The high proliferative rate of tumor cells leads to metabolic needs distinct from those of their normal counterparts. An embryonic- and tumor-specific isoform of the enzyme pyruvate kinase M2 (PKM2) is overexpressed in cancer cells to increase the use of glycolytic intermediates for macromolecular biosynthesis and tumor growth. We report that Cyclosporin A (CsA) can regulate the expression and activity of PKM2 in breast cancer cell lines MCF-7, MDA-MB-435 and MDA-MB-231. PKM2 was found to be highly expressed in the three breast cancer cell lines compared to normal primary breast cells.

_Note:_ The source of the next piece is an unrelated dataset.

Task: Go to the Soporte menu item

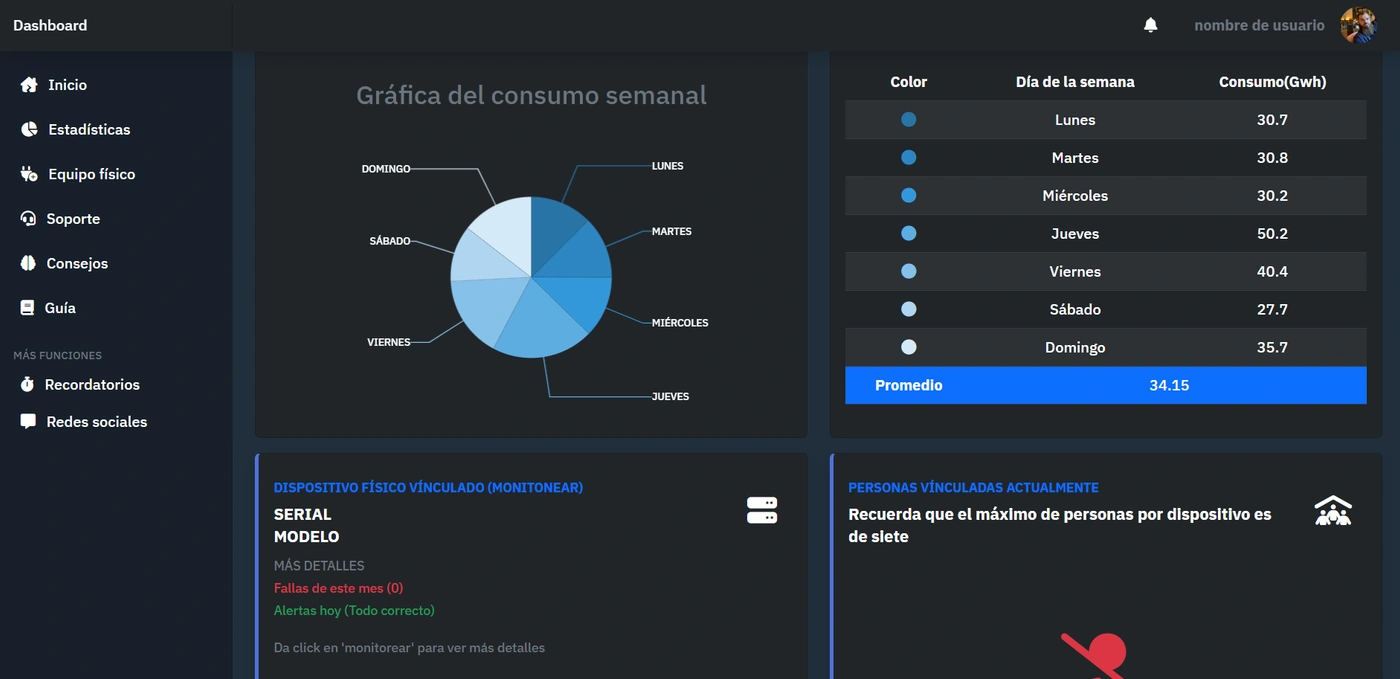Action: pos(73,218)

Treatment with CsA inhibited the viability of breast cancer cells in a time- and dose-dependent manner. CsA significantly downregulated the expression of PKM2 in breast cancer cells and decreased adenosine triphosphate (ATP) synthesis, which induced cancer cells to undergo necrosis. Furthermore, the growth suppression effect of CsA was impaired in MCF-7 cells when they were transfected with the PKM2 overexpression plasmid, suggesting that CsA was an effective inhibitor of PKM2-dependent proliferation of breast cancer cells. These results may provide new insights into the mechanism of CsA in cancer therapy.